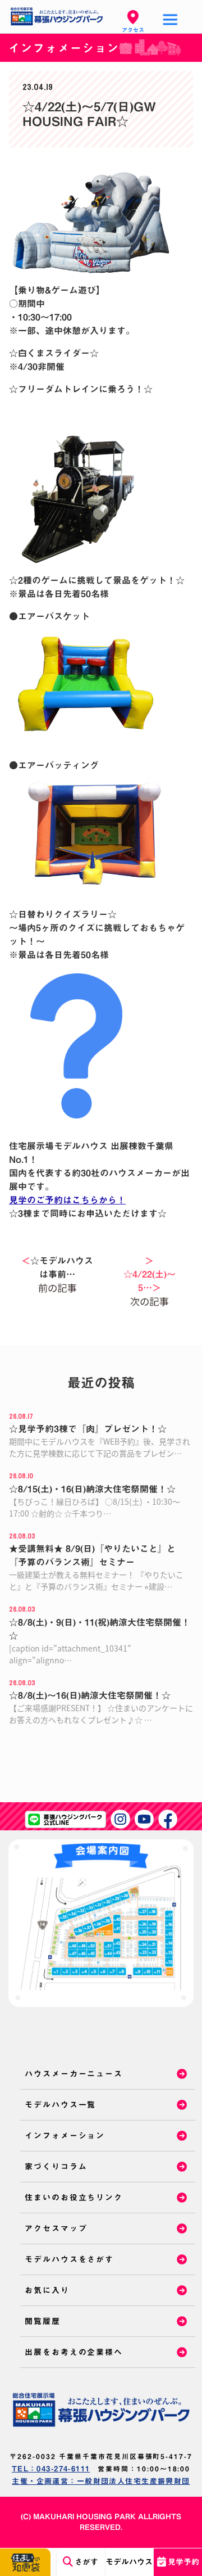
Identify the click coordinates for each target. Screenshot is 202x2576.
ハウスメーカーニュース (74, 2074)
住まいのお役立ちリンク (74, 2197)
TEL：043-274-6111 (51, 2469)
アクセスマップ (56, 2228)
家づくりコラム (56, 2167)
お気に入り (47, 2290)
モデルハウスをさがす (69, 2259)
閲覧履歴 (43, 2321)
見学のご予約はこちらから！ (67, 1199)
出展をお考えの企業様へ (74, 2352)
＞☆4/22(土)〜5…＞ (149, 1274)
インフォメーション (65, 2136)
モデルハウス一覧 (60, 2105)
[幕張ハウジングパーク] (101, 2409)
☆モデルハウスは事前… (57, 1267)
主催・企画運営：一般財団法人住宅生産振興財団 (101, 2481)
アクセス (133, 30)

● ● ● ● ●

__Problem to work on__. Print the material in full and exactly; the pictures must not be printed.

__Solved problem__.
Identify the click coordinates for each target. Screenshot is 202x2576.
ハウスメーカーニュース (74, 2074)
住まいのお役立ちリンク (74, 2197)
TEL：043-274-6111 (51, 2469)
アクセスマップ (56, 2228)
家づくりコラム (56, 2167)
お気に入り (47, 2290)
モデルハウスをさがす (69, 2259)
閲覧履歴 (43, 2321)
見学のご予約はこちらから！ (67, 1199)
出展をお考えの企業様へ (74, 2352)
＞☆4/22(土)〜5…＞ (149, 1274)
インフォメーション (65, 2136)
モデルハウス一覧 (60, 2105)
[幕張ハウジングパーク] (101, 2409)
☆モデルハウスは事前… (57, 1267)
主催・企画運営：一般財団法人住宅生産振興財団 (101, 2481)
アクセス (133, 30)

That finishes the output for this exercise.